Using the entries that follow, write out the line containing "The image size is (1000, 677).", the line containing "Given: Click the install location path field", and every line between them, exactly and nothing else.

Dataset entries
------------
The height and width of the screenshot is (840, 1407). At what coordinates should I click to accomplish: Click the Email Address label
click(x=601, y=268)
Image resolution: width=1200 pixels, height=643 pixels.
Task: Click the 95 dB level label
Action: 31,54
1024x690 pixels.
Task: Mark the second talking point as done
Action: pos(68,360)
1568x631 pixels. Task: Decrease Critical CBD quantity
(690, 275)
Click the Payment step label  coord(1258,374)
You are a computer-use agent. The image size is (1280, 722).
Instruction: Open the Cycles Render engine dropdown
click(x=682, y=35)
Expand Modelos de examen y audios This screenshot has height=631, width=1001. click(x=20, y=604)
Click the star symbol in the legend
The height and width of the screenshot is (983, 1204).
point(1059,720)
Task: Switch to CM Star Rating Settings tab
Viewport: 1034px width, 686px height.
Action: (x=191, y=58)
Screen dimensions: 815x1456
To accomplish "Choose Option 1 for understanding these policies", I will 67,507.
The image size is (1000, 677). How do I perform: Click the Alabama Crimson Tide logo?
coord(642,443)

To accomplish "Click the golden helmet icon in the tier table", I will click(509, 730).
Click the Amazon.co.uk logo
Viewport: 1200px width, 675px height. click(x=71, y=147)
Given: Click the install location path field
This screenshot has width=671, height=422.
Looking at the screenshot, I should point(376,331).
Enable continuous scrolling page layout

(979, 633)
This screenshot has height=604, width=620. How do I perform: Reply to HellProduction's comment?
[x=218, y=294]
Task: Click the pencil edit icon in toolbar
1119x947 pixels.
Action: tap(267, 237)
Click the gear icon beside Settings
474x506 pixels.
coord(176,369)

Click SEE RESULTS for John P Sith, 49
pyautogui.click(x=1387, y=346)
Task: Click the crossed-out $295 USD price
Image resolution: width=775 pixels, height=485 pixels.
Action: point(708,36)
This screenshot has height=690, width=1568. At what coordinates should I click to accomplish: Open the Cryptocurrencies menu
------------
* **Solution**:
The image size is (1000, 677). How do I perform: Click the Alabama Crimson Tide logo?
coord(642,443)

To accomplish "Click the golden helmet icon in the tier table", I will click(509, 730).
Click the Amazon.co.uk logo
Viewport: 1200px width, 675px height. click(x=71, y=147)
Given: Click the install location path field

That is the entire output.